**Written instruction**
Reproduce all of the records below, switching "network adapter" to "wireless adapter" and leaving everything else unchanged. Omit the pictures from your answer.

━━ Extracted entries

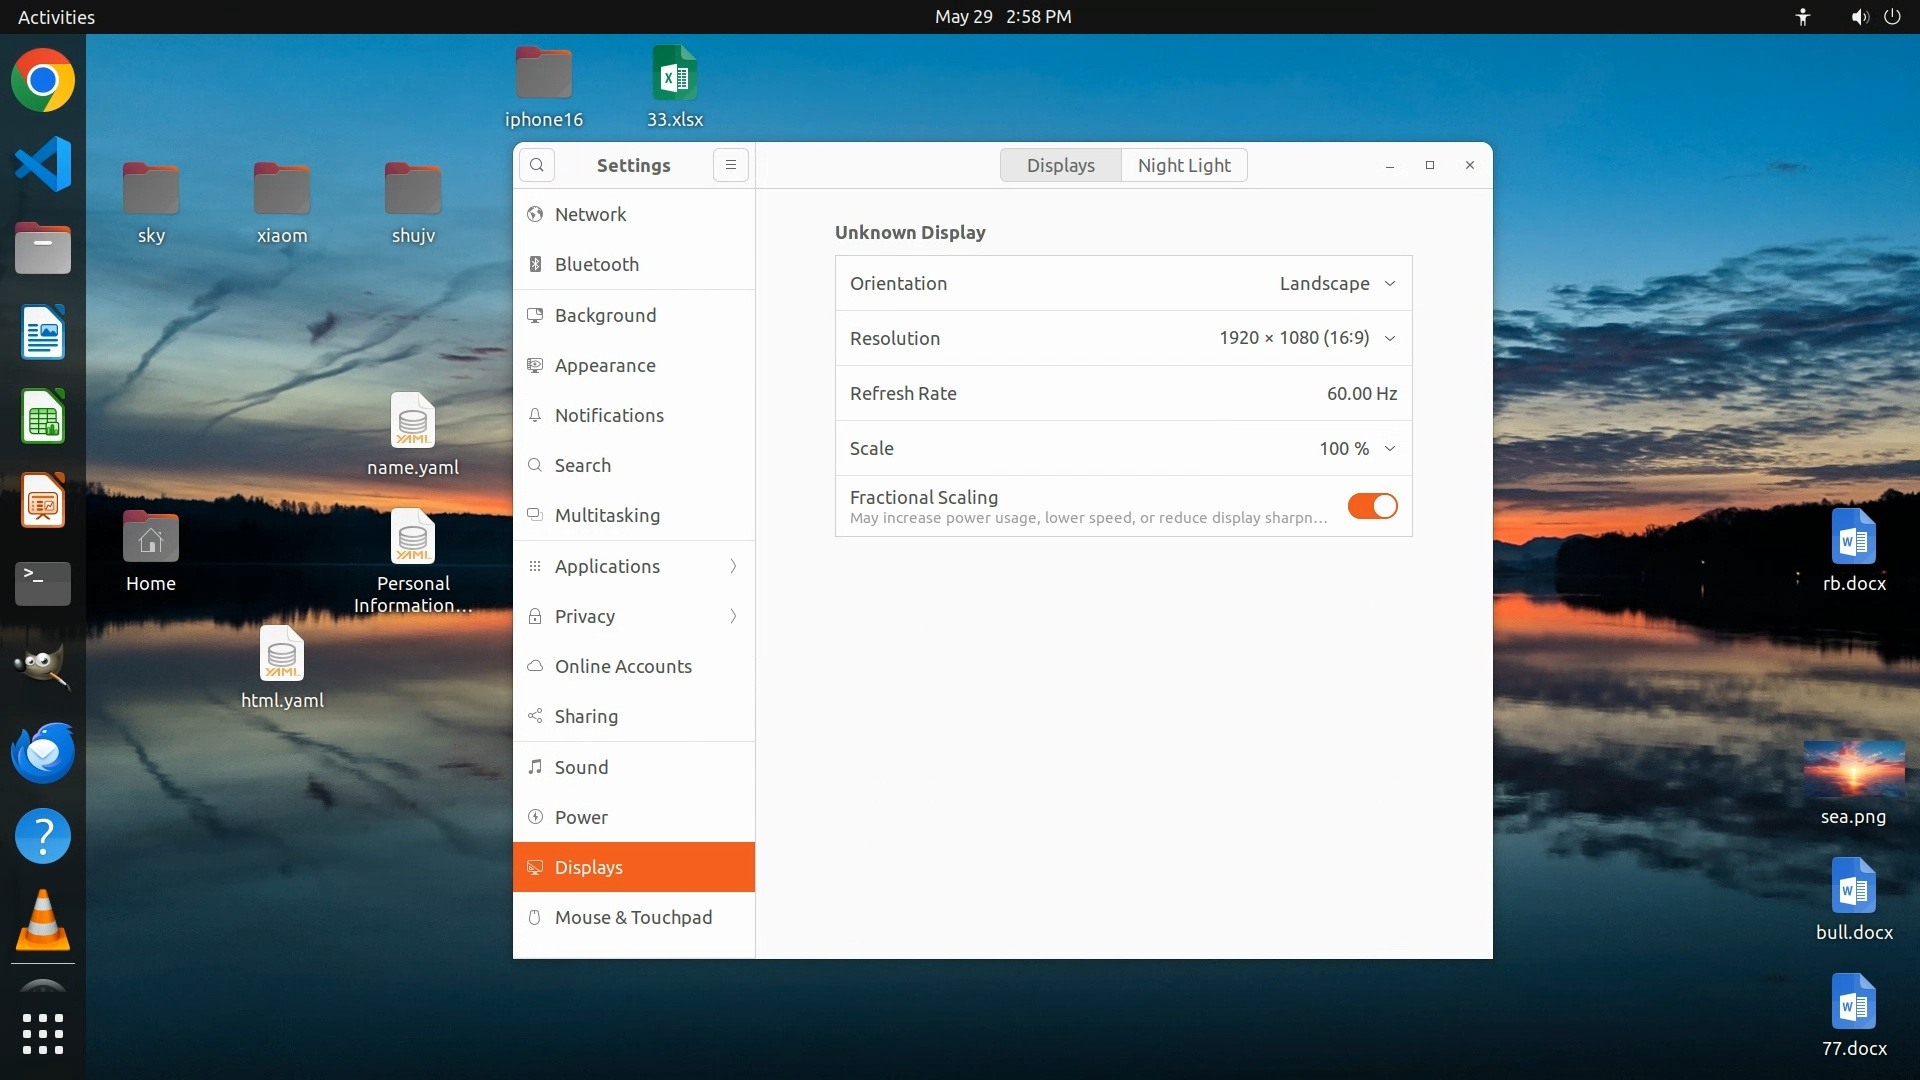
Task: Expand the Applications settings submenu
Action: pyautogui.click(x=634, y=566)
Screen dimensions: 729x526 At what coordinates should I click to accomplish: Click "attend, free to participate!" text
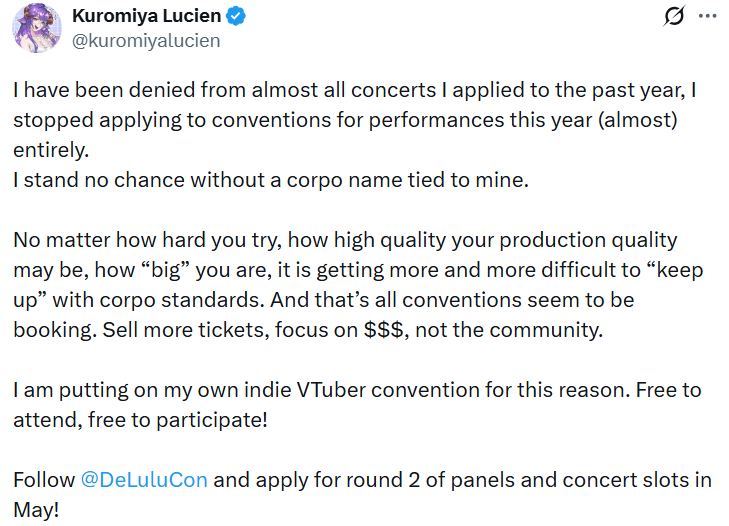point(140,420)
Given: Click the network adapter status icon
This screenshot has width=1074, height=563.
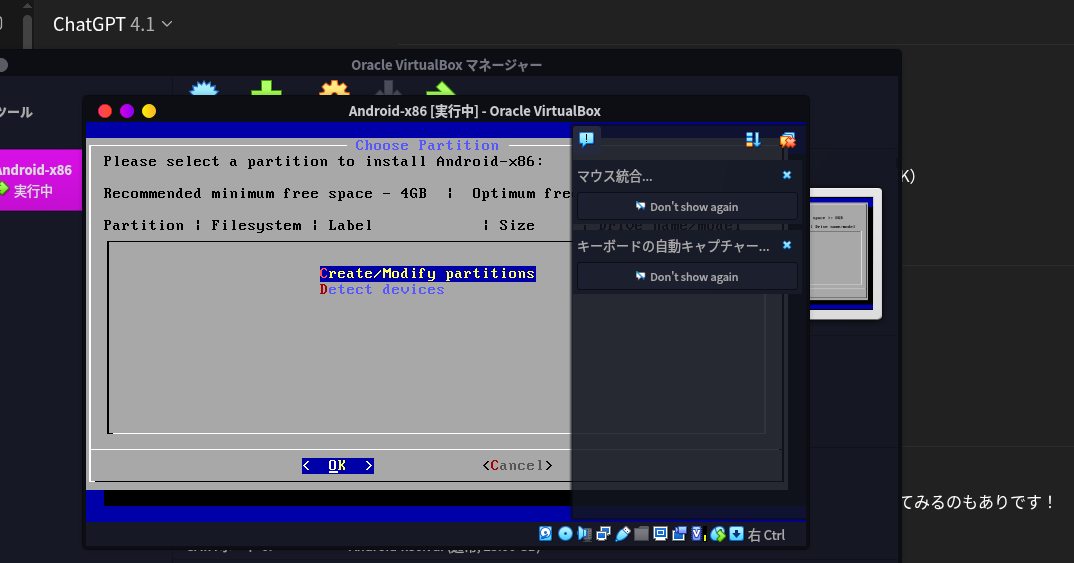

━━━━

**Exercise solution**
Task: Expand the Applications settings submenu
Action: pyautogui.click(x=634, y=566)
Screen dimensions: 729x526 At what coordinates should I click to accomplish: Click "attend, free to participate!" text
point(140,420)
Given: Click the wireless adapter status icon
This screenshot has width=1074, height=563.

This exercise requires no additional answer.